### Task objective
Extract the lines of the data below, without changes, beginning at the line that contains "How do I perform: Click" and ending with the last line of the data, both ends included. Omit the pictures from your answer.

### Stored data
---
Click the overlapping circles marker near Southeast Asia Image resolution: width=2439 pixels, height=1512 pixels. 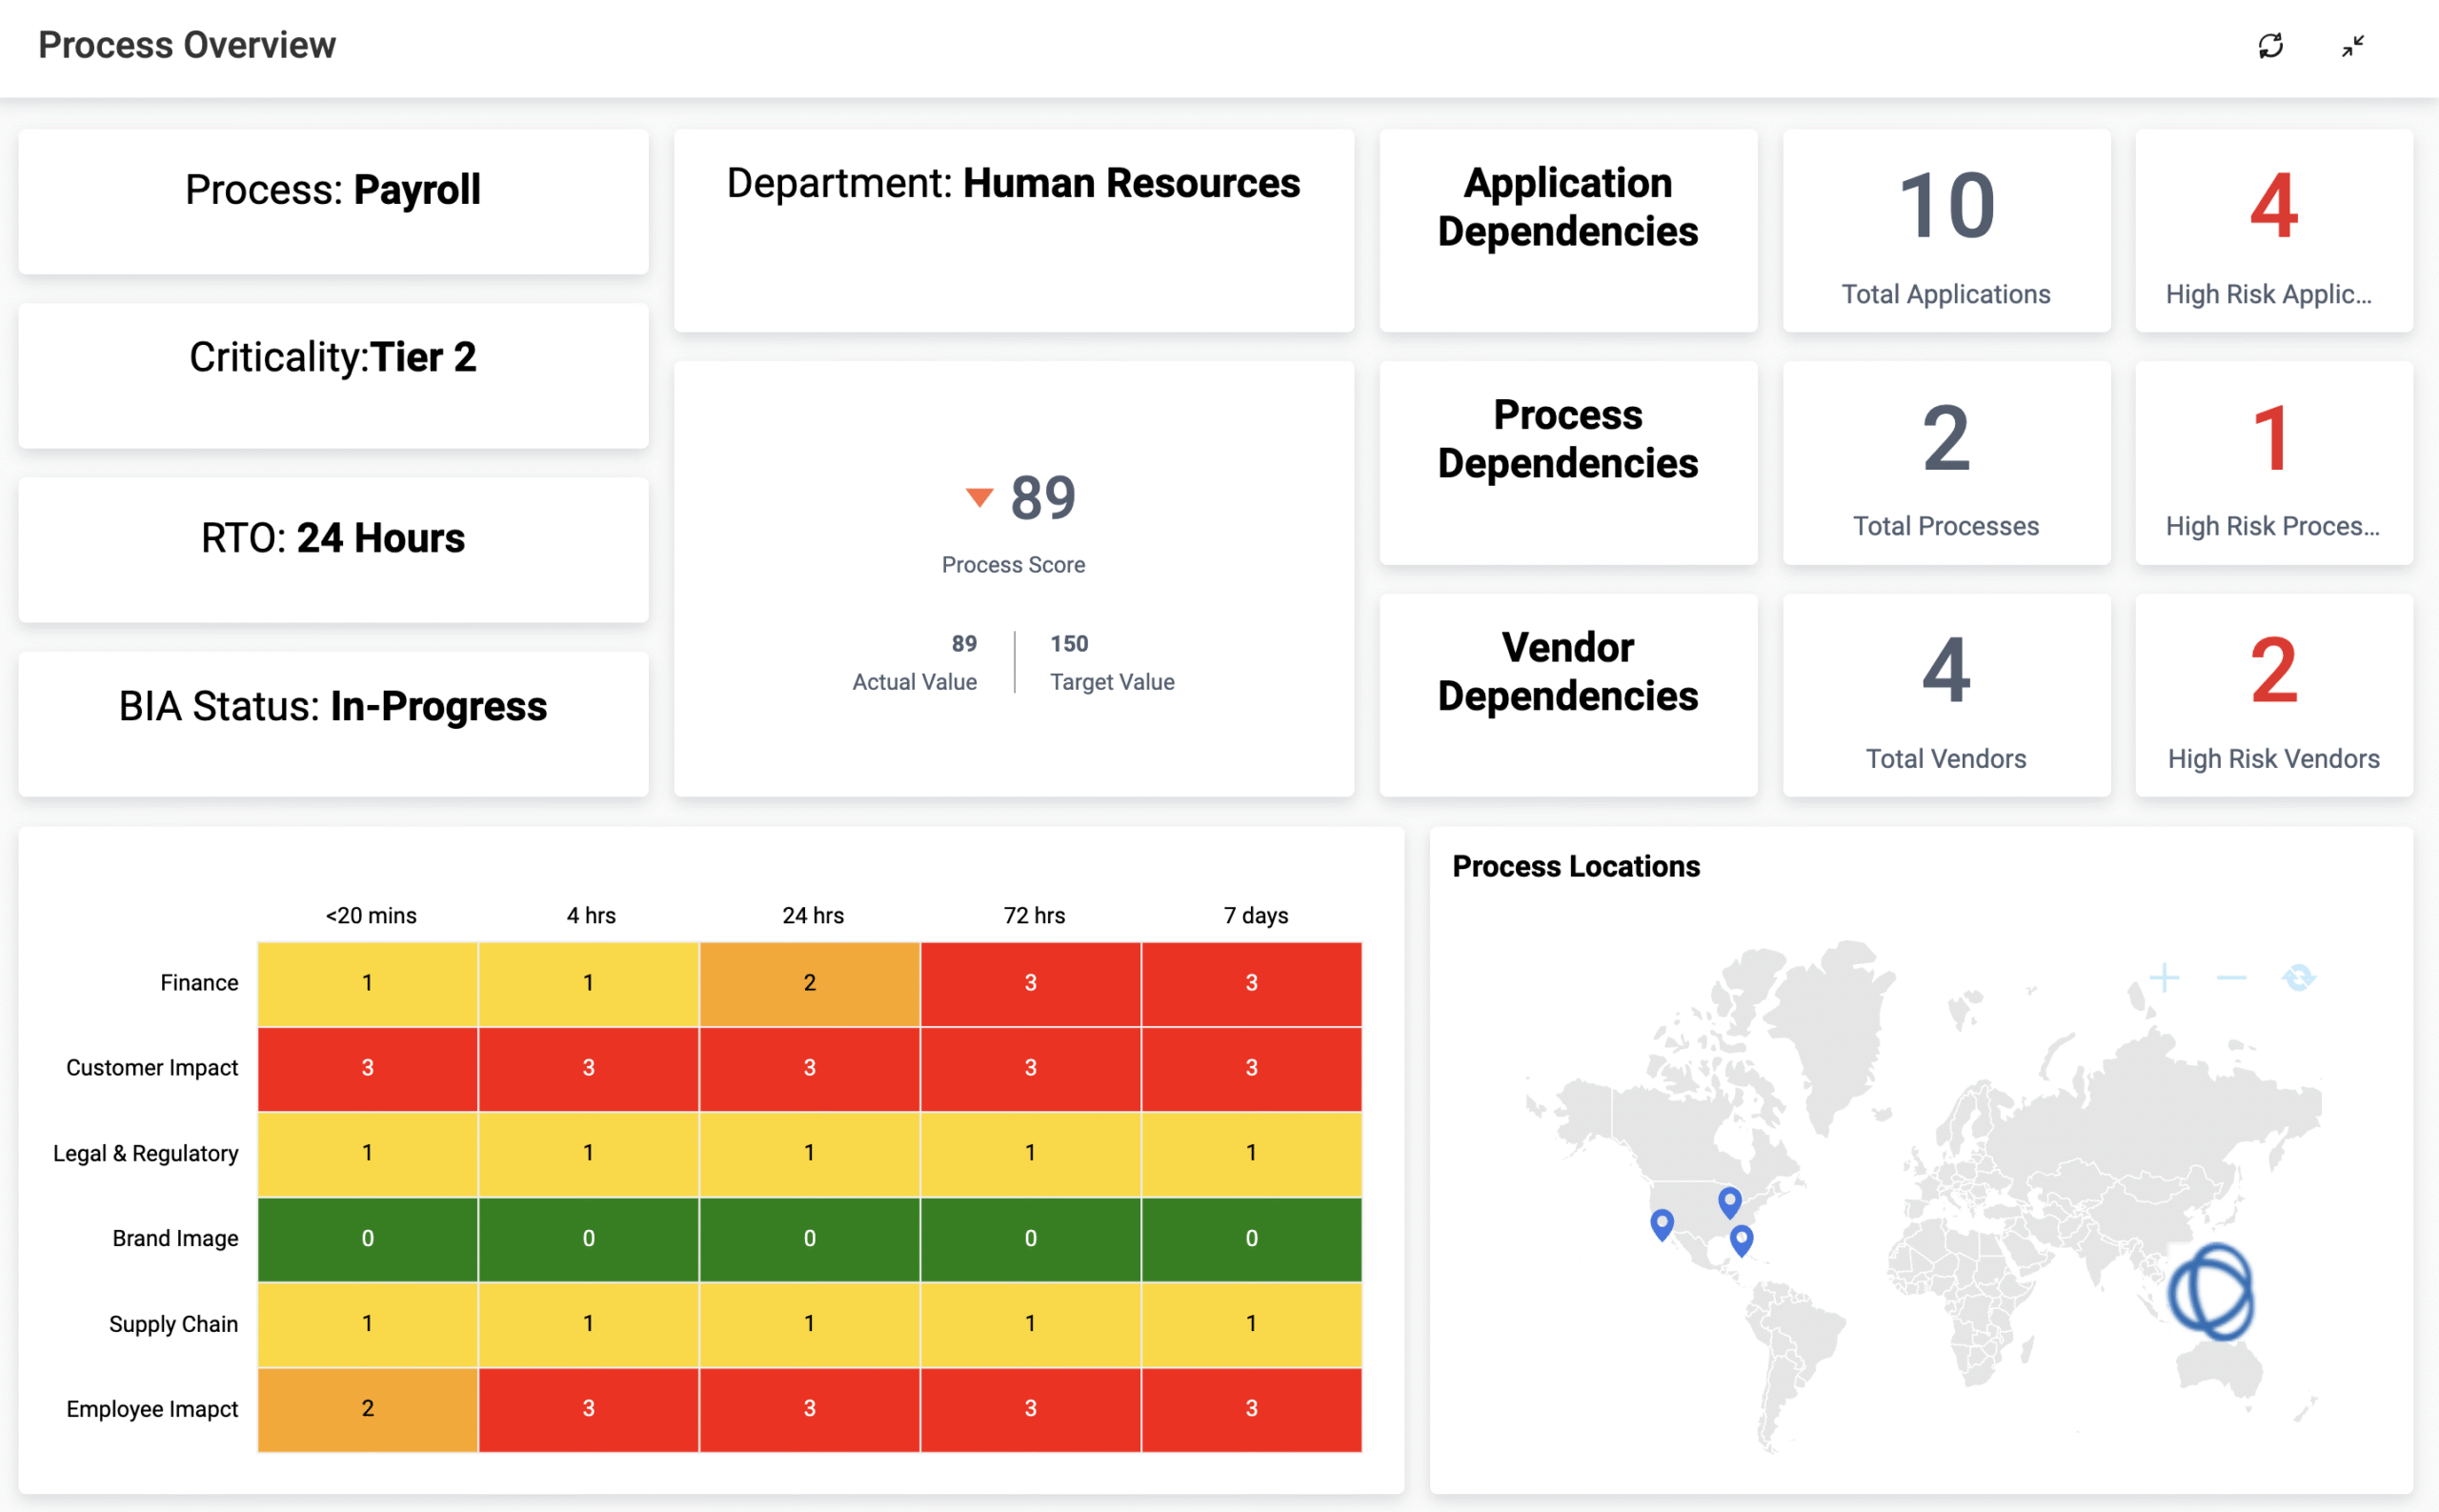2211,1291
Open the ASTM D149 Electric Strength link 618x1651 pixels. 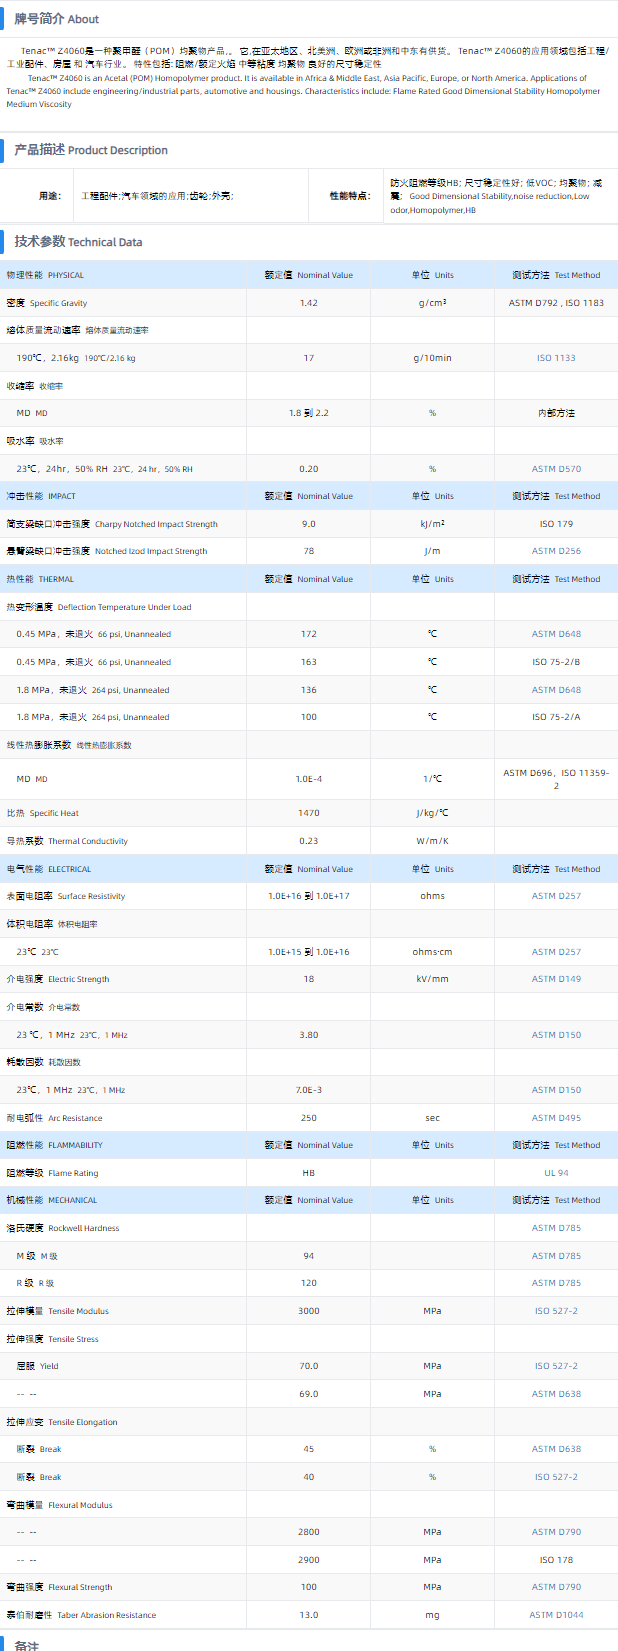coord(556,979)
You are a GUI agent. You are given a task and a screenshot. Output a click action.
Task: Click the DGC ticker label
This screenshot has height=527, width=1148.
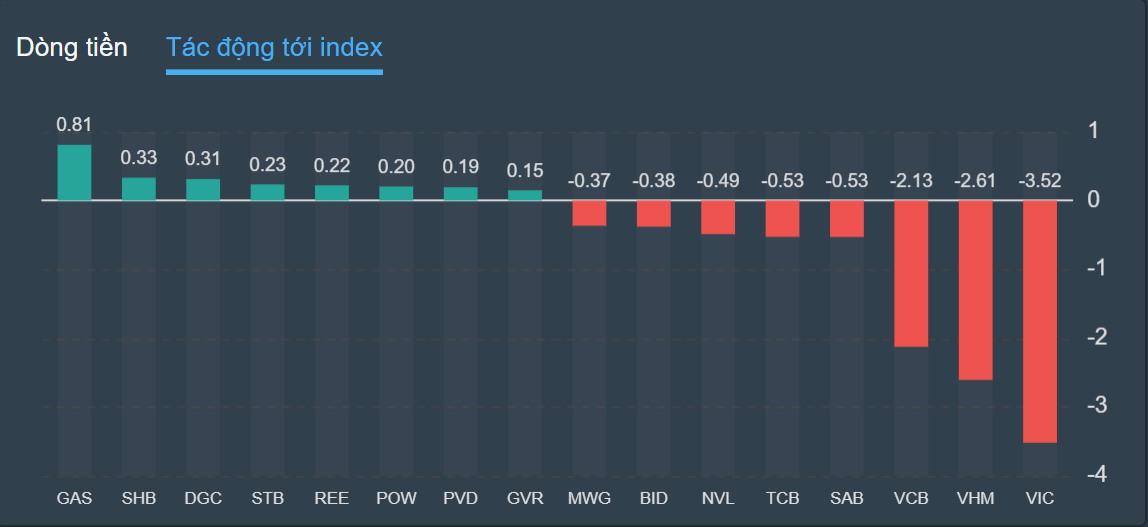click(x=203, y=497)
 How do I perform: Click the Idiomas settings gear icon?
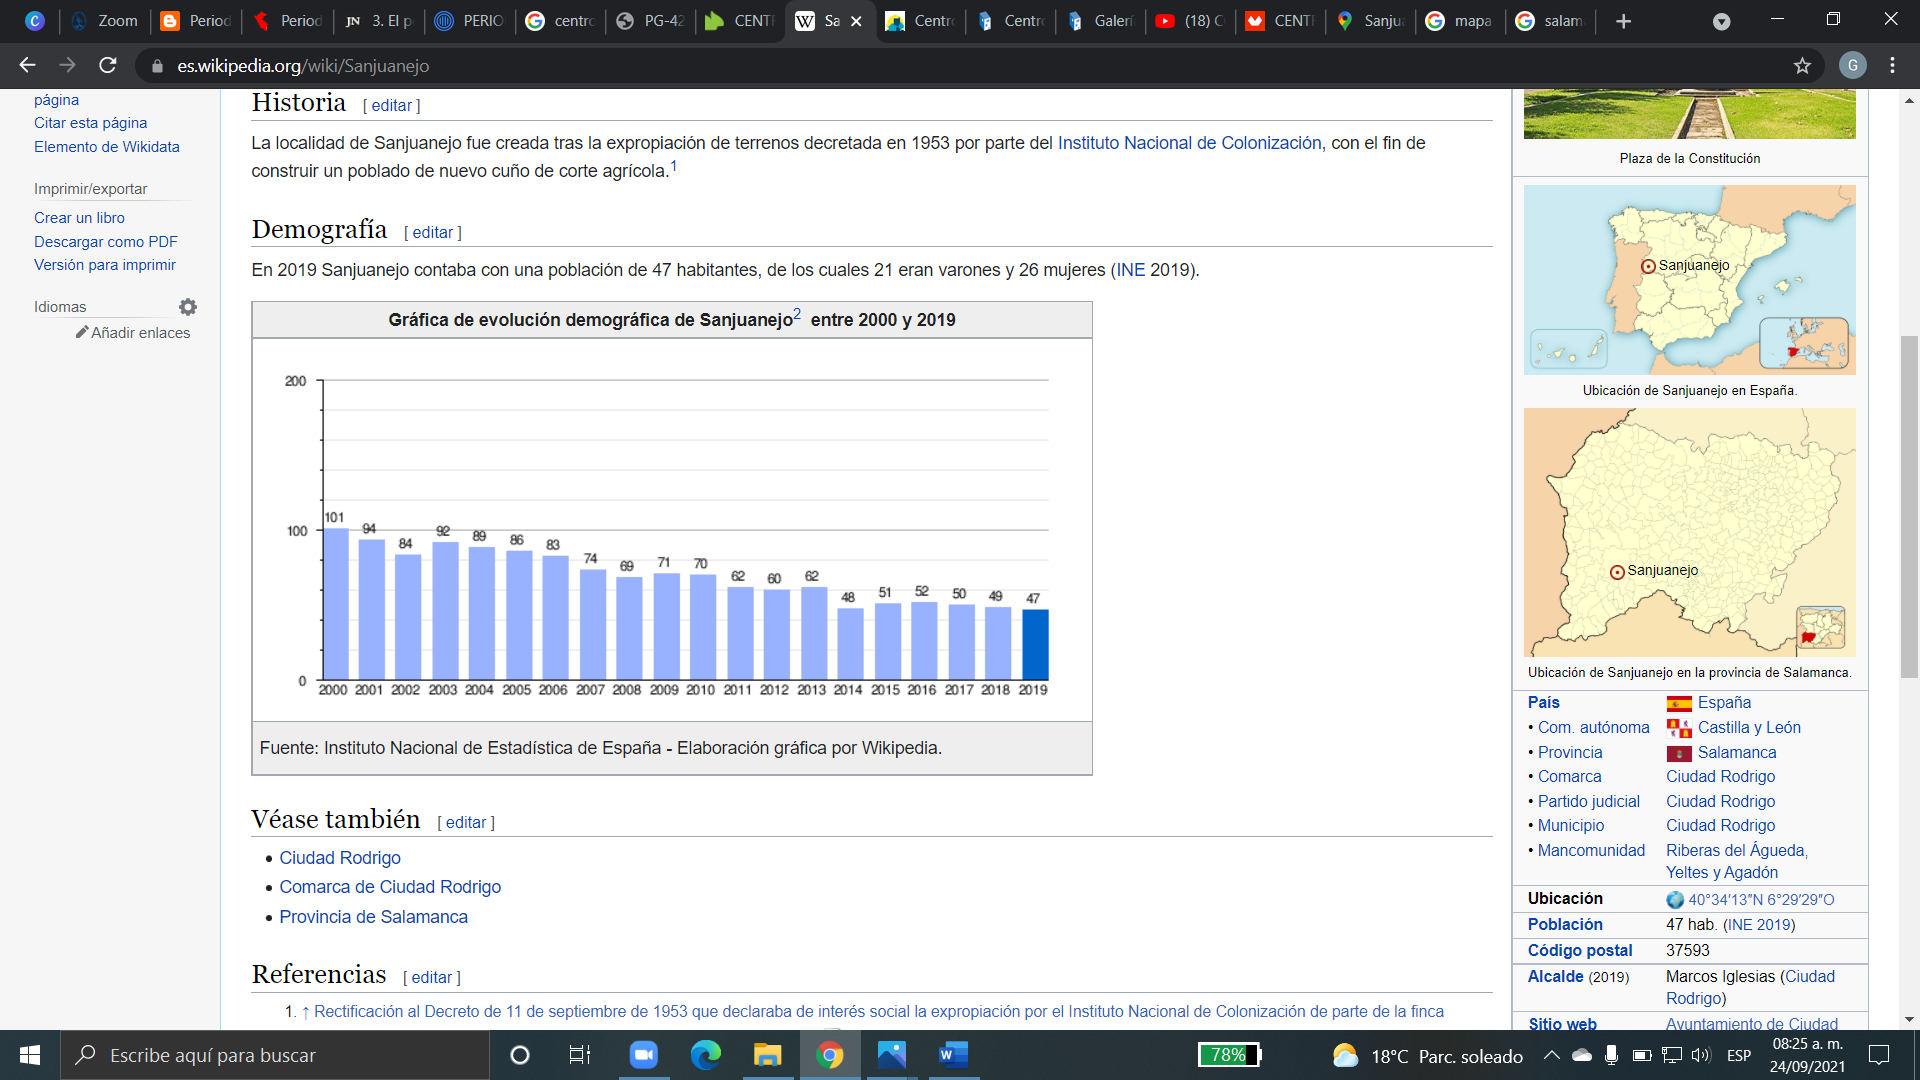(x=188, y=307)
---
### Written solution
 How do I perform: Click the Idiomas settings gear icon?
(x=188, y=307)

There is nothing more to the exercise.